TaqMan probes [23], which are hydrolysis probes, or derived dual-labeled probes (DLPs), can incorporate species-specific regions in up to three locations in the primer and probe regions and have extremely high species specificity compared with ordinary PCR. For example, ever faster and more accurate methods are desirable for diagnosing infectious diseases in humans; hence, qPCR using either TaqMan or DLP is frequently used for the diagnosis of SARS-CoV-2 infection, the cause of the current pandemic [24].
The qPCR method is useful for studying the dynamics of specific species in the marine environment because it is less expensive and simpler than NGS. In qPCR, using either TaqMan or DLP, up to 5 or 6 targets can be examined simultaneously, although the quantitative detection of 2 or 3 targets simultaneously is generally used [25]. Taking advantage of this property of qPCR, Nakayama and Hamaguchi [26] reported a method for the more accurate detection of a single target by simultaneously detecting two different gene regions in the target species, to improve identification accuracy. Hamaguchi et al. [27] designed PCR primers for nuclear DNA, and DLPs for chloroplast DNA, to investigate differences in the persistence of nuclear and chloroplast DNA, respectively, in an effort to detail the dynamics of organic carbon derived from the eelgrass Zostera marina, in both the water column and in sediment. If qPCR is applied to detect multiple macrophytes species, it is necessary to design a detection system consisting of DLPs and PCR primers for each target species. This is one of the reasons that there are few examples of the adaptation of qPCR in this field.
It is noteworthy that qPCR is easy to use and inexpensive compared to metabarcoding analysis by NGS, yet it is highly quantitative. Because gene quantification is necessary for an analysis of the relationship between genes and organic carbon, qPCR is useful in studying the degradation process and distribution in the ocean of organic carbon that is derived from species-specific macrophytes. In this work, we present a qPCR-based assay to detect various marine macrophyte species in eDNA. Second, we applied this qPCR system to sediment samples collected in Hiroshima Bay, Japan because blue carbon storage involves sequestration in sediments (for details of the process in wetlands, see [28]). In addition, we verified the newly devised method for evaluating the quantification limits of qPCR, an aspect that has seldom been considered in previous evaluations of eDNA.

2. Materials and Methods

The following qPCR experiments were performed following the guidelines of Busin et al. [29] and the checklist of Raymaekers et al. [30], where possible.

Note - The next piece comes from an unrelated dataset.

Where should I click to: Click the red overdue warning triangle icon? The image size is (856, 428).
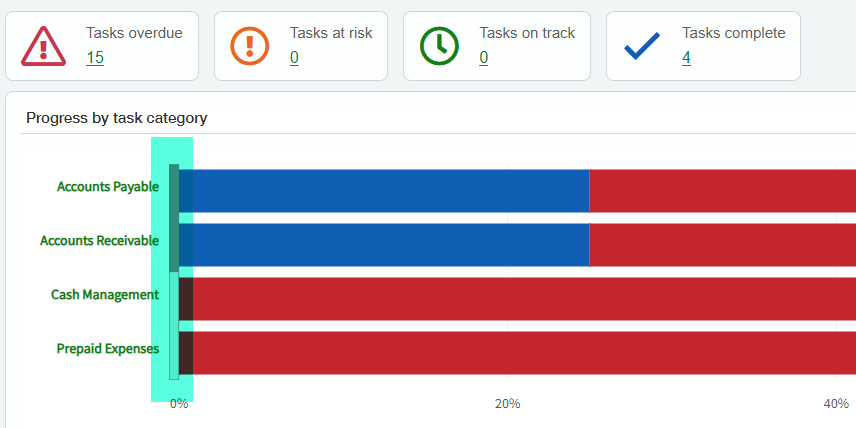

2.1. Sample Collection and DNA Extraction

The Japanese archipelago is surrounded by the Pacific Ocean, the East China Sea, the Japan Sea, and the Sea of Okhotsk, and is connected to the mainland of Asia by the relatively shallow-lying continental shelf. Although Japan has a small land area, it has a large oceanic area, and there has been much interest in evaluating the ocean as a sink for carbon dioxide. As the islands of Japan stretch from the subarctic to the subtropics, a wide variety of coastal macrophytes occur. A total of 142 species of marine macrophytes, submerged plants, and terrestrial plants were collected in the coastal waters of Japan after 2003. Each sample was dried with silica gel and then crushed with a TissueLyser (Qiagen, Valencia, CA, USA); DNA was extracted with the DNeasy Plant Mini Kit (Qiagen). Sediments from Hiroshima Bay were collected with a Smith–McIntire grab sampler on 29 October 2020 (Figure 1). Hiroshima Bay is located in the western part of the Seto Inland Sea (the largest inland sea area in Japan) and has brackish water and high river inflow. Hiroshima Bay has the most intensive oyster farming industry in the country. The city of Hiroshima is situated on the northernmost shore of the bay, although much of the city area was created by land reclamation and was once a vast expanse of tidal flats and eelgrass beds. Figure 2 shows the locations where different seagrass and seaweed taxa were confirmed in a biomonitoring survey by the Ministry of the Environment of Japan and by the authors’ own survey. Zostera marina, the Sargassum subgenus Bactrophycus spp., and Ulva spp. were widely distributed in the bay; Eisenia/Ecklonia spp. were abundant in the southern part of the bay and around Yashirojima Island; the Sargassum subgenus clade Sargassum spp. were found only off the northern shore of Yashirojima Island. A fixed amount (~100 mg) of lyophilized sediment was crushed with a TissueLyser, and DNA was extracted with the NucleoSpin Soil kit using the buffer SL-1 (MACHEREY-NAGEL, Deer Park, NY, USA). DNA hypoabsorbent plastic tubes and pipette tips were used in the experiments.

2.2. Quantitation of Extracted DNA and Plasmid DNA

Extracted DNA and plasmid DNA were quantified and qualified using a NanoDrop 2000 spectrophotometer (Thermo Fisher Scientific, Waltham, MA, USA) or GeneQuant II (Amersham Pharmacia, Uppsala, Sweden) spectrophotometer. The closed circles show the site at which each species was observed.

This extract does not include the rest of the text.